(Records from a dataset)
------------
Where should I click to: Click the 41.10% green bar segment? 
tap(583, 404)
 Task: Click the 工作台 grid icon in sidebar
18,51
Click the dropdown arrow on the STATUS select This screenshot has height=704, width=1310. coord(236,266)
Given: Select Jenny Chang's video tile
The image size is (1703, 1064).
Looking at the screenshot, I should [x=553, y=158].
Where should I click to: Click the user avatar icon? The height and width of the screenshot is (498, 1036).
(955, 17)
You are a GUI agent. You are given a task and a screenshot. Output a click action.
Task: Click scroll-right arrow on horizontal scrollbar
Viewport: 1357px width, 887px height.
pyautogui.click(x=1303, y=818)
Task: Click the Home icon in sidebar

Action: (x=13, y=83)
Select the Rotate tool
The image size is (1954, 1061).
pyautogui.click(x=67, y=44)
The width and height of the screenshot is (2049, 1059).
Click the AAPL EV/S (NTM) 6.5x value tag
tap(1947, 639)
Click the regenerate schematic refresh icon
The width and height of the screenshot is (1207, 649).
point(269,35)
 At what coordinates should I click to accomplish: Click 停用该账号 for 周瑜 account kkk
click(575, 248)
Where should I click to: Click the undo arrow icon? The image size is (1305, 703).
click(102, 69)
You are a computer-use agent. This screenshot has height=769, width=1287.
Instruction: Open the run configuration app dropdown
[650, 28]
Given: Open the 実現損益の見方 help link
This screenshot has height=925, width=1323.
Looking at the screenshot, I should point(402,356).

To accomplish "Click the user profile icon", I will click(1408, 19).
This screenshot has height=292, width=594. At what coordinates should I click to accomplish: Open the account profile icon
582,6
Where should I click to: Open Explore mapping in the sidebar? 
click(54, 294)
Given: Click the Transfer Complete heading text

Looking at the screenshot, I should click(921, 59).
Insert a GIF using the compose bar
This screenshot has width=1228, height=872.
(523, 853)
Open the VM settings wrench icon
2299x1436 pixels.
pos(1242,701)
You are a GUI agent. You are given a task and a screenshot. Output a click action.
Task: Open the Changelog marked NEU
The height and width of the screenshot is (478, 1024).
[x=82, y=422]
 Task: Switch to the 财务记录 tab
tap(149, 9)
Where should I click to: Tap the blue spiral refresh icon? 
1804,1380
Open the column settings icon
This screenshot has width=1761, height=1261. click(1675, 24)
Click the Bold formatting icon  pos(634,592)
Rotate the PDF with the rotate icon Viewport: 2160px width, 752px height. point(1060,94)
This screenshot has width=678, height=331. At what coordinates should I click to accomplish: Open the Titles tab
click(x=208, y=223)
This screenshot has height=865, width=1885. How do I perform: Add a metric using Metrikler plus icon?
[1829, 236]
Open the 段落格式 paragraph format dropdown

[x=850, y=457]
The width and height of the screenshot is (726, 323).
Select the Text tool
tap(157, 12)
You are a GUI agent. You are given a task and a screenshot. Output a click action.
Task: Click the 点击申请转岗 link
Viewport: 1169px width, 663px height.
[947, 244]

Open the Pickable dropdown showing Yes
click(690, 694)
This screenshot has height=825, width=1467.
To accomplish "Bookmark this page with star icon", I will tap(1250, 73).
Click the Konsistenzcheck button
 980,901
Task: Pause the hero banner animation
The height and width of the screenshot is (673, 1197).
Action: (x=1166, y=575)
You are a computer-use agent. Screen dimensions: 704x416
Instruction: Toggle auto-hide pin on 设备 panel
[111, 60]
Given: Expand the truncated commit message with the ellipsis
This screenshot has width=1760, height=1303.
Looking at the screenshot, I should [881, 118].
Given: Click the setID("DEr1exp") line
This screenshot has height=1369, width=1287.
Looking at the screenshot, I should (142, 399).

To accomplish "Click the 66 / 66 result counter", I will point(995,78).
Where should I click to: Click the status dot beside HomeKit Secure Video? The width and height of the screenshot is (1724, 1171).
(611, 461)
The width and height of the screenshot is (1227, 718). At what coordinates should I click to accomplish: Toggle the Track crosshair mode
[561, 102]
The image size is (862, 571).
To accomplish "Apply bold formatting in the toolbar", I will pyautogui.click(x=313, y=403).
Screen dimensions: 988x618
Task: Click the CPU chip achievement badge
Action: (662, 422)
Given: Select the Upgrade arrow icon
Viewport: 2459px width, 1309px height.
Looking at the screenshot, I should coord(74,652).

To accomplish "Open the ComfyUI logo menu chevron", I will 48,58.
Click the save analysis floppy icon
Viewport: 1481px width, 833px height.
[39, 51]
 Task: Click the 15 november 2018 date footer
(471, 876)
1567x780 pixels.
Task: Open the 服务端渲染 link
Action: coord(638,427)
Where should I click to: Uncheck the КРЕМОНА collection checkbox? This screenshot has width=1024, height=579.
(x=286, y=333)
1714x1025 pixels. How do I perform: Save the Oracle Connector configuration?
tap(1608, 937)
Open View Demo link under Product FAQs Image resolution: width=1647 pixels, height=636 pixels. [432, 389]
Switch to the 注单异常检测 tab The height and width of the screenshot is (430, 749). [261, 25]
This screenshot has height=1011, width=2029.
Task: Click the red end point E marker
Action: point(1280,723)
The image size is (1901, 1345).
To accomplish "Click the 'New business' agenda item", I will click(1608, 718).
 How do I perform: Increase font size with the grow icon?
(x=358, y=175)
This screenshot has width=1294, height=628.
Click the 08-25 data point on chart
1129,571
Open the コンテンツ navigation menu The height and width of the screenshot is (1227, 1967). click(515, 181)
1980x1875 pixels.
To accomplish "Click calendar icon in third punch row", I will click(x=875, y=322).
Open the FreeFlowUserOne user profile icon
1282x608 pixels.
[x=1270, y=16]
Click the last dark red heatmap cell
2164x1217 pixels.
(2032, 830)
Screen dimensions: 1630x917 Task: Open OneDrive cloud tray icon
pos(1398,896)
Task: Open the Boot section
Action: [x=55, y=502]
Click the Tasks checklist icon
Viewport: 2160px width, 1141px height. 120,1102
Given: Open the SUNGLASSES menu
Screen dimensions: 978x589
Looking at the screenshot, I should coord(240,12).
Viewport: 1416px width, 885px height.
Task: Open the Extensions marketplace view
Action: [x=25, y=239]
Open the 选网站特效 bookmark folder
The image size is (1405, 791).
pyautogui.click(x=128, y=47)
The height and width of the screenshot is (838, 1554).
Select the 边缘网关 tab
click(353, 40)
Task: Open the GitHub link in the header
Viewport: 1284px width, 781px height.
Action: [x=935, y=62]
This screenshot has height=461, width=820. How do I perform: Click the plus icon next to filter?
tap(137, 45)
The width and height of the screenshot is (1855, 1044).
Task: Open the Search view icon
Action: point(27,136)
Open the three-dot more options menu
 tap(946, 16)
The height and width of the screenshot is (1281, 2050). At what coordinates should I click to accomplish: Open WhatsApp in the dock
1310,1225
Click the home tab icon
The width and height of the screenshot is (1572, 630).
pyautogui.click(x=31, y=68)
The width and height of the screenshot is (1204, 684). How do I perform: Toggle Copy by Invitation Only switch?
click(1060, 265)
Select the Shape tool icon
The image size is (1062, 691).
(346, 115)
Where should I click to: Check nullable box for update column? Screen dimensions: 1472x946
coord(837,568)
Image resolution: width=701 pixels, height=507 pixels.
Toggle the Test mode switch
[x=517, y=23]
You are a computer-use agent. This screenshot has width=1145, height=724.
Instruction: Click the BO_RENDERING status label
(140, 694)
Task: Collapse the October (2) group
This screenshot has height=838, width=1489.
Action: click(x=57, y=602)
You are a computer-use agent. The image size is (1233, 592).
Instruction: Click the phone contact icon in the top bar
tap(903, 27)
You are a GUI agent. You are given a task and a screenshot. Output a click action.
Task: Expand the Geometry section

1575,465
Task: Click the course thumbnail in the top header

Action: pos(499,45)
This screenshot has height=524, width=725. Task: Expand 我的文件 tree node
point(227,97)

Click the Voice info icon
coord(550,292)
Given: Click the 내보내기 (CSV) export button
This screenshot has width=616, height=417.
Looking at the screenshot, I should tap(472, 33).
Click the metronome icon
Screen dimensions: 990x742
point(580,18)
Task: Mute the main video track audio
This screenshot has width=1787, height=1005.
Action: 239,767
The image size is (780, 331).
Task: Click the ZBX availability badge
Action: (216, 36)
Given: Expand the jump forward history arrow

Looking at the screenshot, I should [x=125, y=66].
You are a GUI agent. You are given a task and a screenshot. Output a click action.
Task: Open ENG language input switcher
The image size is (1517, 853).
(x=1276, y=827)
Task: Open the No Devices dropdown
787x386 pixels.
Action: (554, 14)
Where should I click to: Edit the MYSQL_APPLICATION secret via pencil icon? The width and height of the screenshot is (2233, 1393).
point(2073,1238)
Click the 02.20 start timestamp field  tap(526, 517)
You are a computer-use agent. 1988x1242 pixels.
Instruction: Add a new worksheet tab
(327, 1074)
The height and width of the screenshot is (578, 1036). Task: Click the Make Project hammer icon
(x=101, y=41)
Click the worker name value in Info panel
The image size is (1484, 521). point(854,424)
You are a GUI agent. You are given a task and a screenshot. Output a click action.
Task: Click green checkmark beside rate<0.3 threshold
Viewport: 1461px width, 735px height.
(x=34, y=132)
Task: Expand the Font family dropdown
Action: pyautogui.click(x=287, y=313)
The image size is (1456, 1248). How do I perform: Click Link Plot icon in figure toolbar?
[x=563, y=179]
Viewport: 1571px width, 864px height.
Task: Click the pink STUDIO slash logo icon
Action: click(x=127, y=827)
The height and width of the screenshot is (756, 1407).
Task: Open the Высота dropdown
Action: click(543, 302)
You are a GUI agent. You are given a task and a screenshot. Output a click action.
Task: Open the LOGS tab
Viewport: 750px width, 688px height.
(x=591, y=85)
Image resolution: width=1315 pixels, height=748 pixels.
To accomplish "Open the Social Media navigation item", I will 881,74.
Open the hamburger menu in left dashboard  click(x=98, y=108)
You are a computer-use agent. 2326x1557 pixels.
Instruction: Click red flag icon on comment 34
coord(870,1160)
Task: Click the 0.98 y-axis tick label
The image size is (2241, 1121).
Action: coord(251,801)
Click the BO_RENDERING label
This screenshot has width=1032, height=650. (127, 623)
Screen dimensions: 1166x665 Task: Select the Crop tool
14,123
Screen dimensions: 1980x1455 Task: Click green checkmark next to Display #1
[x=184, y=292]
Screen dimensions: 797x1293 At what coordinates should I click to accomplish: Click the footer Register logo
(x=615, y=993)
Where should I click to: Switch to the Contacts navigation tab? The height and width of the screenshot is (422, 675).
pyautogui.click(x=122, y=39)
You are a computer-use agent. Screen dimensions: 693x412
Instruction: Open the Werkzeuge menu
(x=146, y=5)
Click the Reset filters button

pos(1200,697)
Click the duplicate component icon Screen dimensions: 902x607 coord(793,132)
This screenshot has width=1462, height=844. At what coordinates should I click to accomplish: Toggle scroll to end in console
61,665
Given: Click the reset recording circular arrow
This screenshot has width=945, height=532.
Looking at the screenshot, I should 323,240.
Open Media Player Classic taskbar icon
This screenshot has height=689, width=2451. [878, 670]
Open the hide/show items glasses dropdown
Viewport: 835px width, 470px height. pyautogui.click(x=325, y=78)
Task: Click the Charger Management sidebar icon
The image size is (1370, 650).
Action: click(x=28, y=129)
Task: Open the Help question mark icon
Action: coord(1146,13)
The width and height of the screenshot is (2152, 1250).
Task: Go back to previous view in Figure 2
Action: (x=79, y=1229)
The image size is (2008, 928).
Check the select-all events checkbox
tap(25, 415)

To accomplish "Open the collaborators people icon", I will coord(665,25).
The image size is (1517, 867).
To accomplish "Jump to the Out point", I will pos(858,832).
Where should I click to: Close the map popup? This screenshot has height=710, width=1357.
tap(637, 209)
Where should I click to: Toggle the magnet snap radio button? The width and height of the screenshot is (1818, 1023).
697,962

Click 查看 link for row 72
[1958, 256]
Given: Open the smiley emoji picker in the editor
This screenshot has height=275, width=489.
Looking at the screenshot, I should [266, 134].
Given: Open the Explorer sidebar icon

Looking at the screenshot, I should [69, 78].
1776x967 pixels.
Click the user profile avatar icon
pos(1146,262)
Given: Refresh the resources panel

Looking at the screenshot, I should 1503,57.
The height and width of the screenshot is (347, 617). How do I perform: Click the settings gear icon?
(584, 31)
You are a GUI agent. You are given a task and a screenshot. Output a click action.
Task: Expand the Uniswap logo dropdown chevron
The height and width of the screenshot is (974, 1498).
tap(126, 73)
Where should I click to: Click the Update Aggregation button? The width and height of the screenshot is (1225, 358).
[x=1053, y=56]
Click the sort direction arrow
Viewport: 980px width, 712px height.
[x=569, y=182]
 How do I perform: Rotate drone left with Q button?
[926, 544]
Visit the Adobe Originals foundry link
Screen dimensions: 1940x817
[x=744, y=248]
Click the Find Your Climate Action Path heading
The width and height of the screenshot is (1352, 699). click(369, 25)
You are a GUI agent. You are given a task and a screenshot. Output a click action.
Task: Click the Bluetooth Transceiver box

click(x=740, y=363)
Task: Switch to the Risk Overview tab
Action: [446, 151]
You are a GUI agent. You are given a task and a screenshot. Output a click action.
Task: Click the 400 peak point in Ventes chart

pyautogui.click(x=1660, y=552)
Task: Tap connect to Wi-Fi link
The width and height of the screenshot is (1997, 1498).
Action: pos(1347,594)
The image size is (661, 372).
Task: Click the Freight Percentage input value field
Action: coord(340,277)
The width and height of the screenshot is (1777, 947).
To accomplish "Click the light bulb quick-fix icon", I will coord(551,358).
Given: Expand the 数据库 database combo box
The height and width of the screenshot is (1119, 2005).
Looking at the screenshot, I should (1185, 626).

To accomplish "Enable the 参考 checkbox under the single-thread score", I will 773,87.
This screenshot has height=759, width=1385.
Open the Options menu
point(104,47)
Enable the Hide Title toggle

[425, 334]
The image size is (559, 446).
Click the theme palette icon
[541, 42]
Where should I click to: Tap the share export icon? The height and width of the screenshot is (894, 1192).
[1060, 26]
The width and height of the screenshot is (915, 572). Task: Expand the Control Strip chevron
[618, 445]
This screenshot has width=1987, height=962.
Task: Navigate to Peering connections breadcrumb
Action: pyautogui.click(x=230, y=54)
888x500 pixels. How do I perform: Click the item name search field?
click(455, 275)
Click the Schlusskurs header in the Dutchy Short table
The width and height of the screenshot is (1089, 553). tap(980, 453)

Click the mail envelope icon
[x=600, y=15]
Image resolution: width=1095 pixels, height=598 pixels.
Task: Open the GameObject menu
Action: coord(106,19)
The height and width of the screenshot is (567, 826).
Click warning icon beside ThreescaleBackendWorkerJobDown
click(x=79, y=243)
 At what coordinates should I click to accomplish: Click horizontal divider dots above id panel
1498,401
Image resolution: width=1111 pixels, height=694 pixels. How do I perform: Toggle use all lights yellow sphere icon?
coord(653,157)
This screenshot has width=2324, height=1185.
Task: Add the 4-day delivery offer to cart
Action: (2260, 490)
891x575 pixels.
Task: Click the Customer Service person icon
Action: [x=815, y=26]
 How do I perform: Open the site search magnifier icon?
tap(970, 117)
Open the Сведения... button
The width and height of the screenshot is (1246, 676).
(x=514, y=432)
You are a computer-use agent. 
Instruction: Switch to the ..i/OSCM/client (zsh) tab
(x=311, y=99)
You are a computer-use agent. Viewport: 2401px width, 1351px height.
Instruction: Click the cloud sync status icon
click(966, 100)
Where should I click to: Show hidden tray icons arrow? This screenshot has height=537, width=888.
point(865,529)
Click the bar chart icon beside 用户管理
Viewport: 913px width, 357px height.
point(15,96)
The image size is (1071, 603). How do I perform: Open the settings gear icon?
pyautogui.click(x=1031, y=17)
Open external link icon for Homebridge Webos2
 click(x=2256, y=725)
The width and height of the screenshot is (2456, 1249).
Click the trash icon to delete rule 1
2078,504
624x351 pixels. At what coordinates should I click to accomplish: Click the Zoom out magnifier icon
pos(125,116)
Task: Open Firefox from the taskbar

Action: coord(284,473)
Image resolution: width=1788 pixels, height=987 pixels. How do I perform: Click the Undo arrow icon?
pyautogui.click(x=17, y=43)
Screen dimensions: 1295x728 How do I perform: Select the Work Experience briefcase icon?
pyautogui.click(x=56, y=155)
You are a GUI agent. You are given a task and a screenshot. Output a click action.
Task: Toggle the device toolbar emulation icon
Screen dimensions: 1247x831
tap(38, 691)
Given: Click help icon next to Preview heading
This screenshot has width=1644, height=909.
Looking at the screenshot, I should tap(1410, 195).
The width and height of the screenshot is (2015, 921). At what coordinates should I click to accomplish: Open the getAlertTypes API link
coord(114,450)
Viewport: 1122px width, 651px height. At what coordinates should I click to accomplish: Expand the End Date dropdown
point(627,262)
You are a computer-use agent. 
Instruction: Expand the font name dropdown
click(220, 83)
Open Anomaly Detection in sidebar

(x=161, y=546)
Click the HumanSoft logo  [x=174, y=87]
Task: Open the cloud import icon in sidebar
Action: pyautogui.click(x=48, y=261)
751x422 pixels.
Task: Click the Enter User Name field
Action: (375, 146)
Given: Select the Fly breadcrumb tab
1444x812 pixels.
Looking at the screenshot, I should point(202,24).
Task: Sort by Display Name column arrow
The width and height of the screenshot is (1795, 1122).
------------
▸ **TASK GOAL**
Scan the data above for the string "computer". Copy every line in which it appears.

▸ **RESPONSE TO THE TASK**
You are a computer-use agent. This screenshot has height=769, width=1287.
You are a computer-use agent. Screen dimensions: 704x416
You are a computer-use agent. This screenshot has width=1145, height=724.
You are a computer-use agent. The image size is (1233, 592).
You are a computer-use agent. 1988x1242 pixels.
You are a computer-use agent. 2326x1557 pixels.
You are a computer-use agent. Screen dimensions: 693x412
You are a computer-use agent. 
You are a computer-use agent. Viewport: 2401px width, 1351px height.
You are a computer-use agent. 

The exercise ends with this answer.